Two psychologists, several counsellors and a forgotten number of Jungian and Freudian psychiatrists – sorry, I lost count – have peered into the depths of my cranium and have pronounced me sound of body and shy of mind.

The diagnoses simply confirm the suspicions of people who know me, including most of the 365 members of the Haliburton Curling Club.

My latest trip to a head man happened just before Christmas, right here in Haliburton, where, as some of you already know, we have bi-weekly access to a psychiatrist, Dr. Montague Pequod.

I was there on the advice of my GP, Doctor Alex Ambidextrous, to discern whether or not I was suffering from Attention Deficit Disorder – ADD.

Ah, a deer just walked across my lawn. Oh, and look, a puppy dog is trailing along in its graceful wake. Lovely.

Now, where was I. Oh yes, our dear, wee man, Montague.

So there’s a questionnaire to fill out and then a chat to be had. No couch. Rather disappointing.
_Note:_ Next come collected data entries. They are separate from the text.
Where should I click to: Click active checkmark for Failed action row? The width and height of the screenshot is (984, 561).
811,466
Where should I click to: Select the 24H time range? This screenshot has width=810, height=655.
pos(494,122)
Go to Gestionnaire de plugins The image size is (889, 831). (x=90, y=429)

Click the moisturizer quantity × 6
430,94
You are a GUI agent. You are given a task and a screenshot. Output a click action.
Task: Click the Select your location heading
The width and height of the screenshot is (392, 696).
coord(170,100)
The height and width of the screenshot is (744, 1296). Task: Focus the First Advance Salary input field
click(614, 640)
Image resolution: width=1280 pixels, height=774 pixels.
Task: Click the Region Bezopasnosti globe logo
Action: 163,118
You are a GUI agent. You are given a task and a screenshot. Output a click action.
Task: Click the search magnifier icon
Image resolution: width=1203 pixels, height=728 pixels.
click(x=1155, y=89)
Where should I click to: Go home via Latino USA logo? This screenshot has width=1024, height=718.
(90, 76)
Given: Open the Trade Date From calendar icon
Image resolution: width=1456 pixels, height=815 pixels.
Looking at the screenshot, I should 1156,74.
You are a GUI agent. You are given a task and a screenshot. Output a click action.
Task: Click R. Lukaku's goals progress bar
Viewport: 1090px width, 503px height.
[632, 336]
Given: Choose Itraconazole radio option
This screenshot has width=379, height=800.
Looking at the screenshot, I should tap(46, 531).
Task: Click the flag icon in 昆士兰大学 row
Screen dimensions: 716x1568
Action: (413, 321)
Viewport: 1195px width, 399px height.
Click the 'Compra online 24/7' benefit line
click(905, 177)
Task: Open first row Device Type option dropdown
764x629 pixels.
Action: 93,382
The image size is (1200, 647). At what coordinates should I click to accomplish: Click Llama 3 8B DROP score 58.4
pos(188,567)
Did you know that St. Thomas Aquinas said that “an infinite number of angels can dance on the head of a pin?” That just garnered from CBC Radio. I love the CBC. Did you know that Peter Gzowski smoked a lot?

Now. We were where?

Oh, yes. The chat. We – Dr Pequod and we – talked about our childhood and our propensity to procrastinate and piffle and waffle and place stuff on back burners. We came to an stunning and oblique conclusion…

Hello! Did you know that procrastinate – postpone until tomorrow – derives from the Latin pro (for) plus cras (tomorrow) and that placing ‘stuff’ on the proverbial shelf is symptomatic of…

Wow! Lollipops and gingerbread! Just look at our sunset. Only in the Highlands.

We must get our camera. Jackie! Who stole our camera? Where the heck is it?

Ah, of course. It’s in the fridge. Isn’t this new camera technology wonderful? We remember spending our Sundays in a darkroom developing black and white film for the Selkirk Journal…

But. We. Digress.

Poffle-piffle. We think we’re done here.

Topic addressed, and our points made.

We trust. We’re done here. And by the way…

You are most welcome. Dear readers.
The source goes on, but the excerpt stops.